**Problem to solve**:
Take the records below and extract, word for word, the lines from the one containing "Expand the RSI panel with the plus box" through the final line, inclusive. Omit pictures.

********************

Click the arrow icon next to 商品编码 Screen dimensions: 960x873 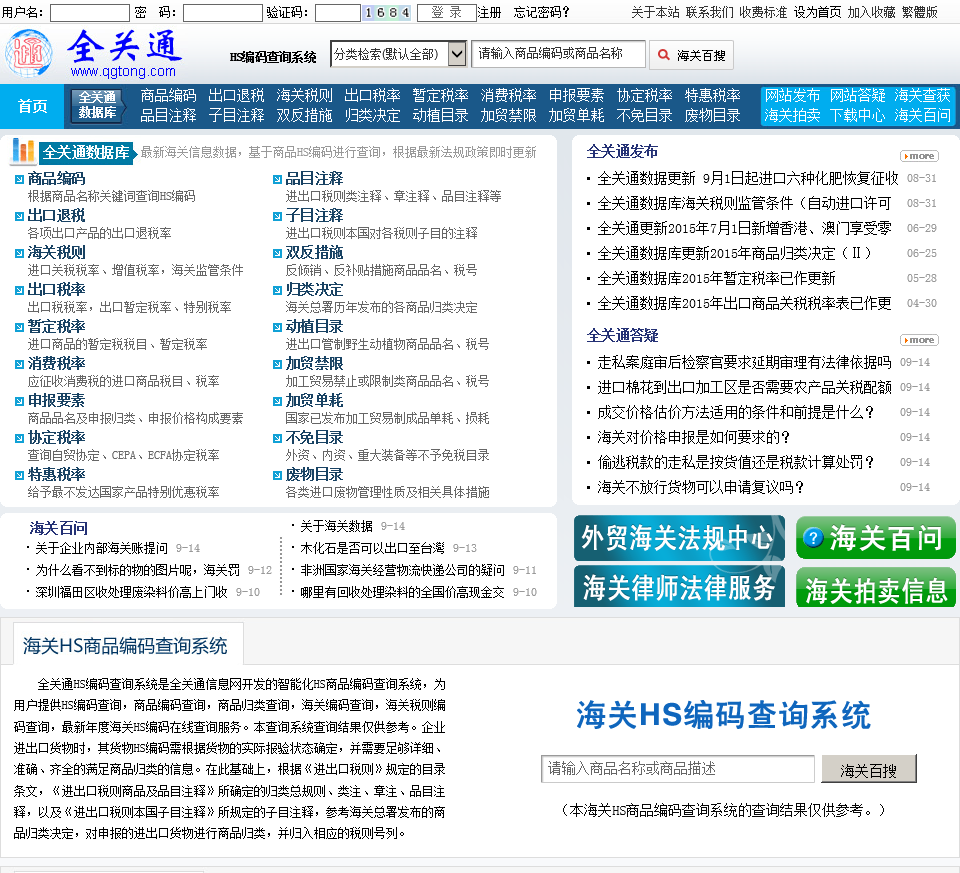19,179
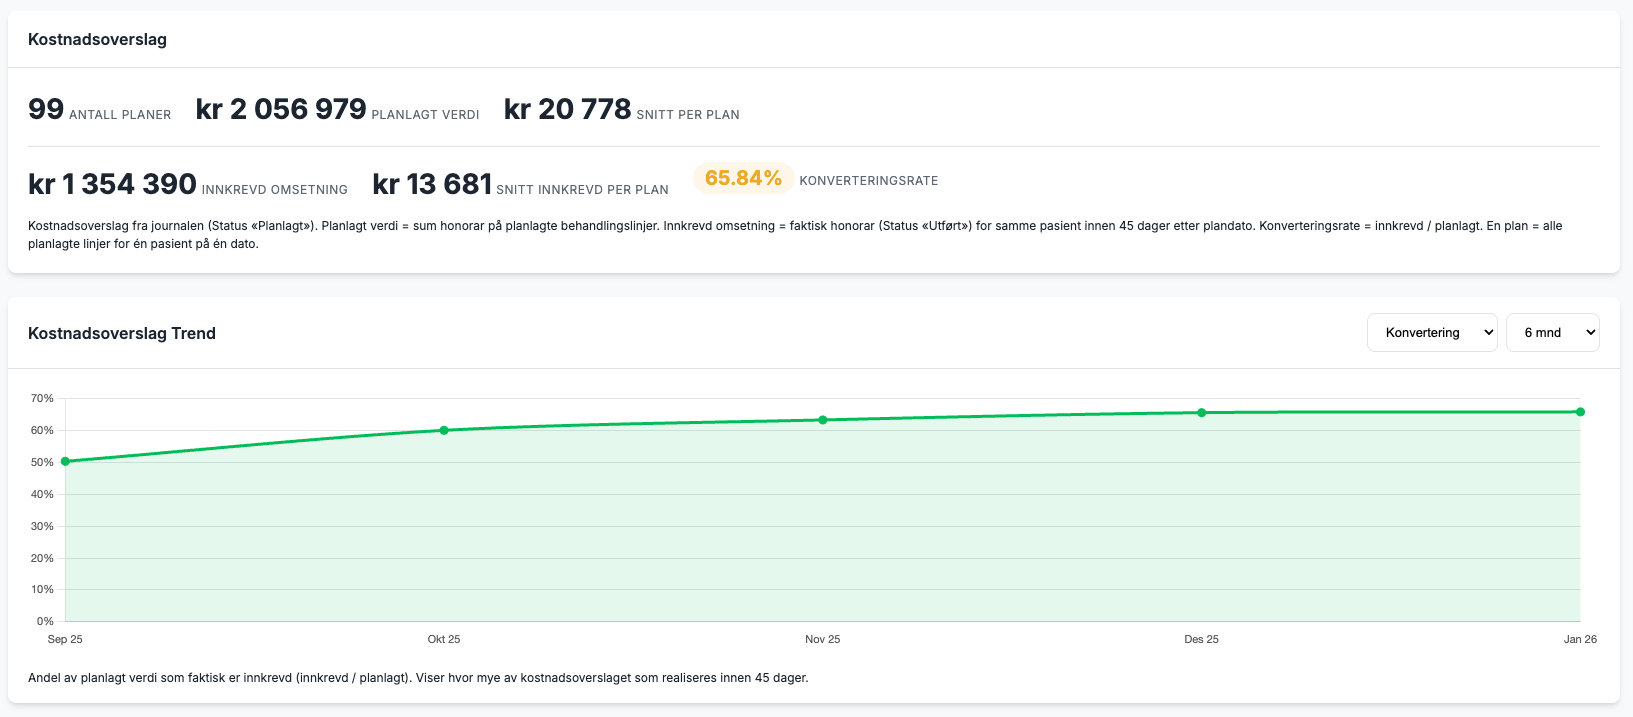
Task: Click the 65.84% conversion rate badge
Action: [x=743, y=178]

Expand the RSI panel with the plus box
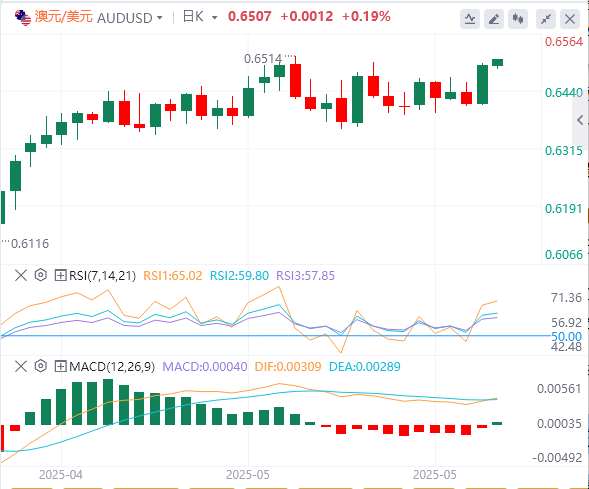point(60,276)
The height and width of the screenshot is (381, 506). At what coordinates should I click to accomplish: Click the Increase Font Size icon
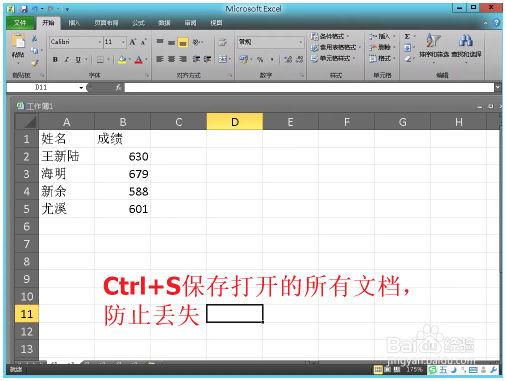[x=132, y=42]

********************

**Solution for this task**:
Expand the RSI panel with the plus box
point(60,276)
The height and width of the screenshot is (381, 506). At what coordinates should I click to accomplish: Click the Increase Font Size icon
[x=132, y=42]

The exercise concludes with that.